• [Problem details] Restate all entries exactly.

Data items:
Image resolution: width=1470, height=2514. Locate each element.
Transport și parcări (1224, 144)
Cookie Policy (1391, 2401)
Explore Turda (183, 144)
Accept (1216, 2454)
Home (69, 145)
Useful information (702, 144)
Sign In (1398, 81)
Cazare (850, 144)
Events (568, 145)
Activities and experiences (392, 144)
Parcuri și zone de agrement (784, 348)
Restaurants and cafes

• [Solution for this exercise]
Image resolution: width=1470, height=2514. Locate each element.
Transport și parcări (1224, 144)
Cookie Policy (1391, 2401)
Explore Turda (183, 144)
Accept (1216, 2454)
Home (69, 145)
Useful information (702, 144)
Sign In (1398, 81)
Cazare (850, 144)
Events (568, 145)
Activities and experiences (392, 144)
Parcuri și zone de agrement (784, 348)
Restaurants and cafes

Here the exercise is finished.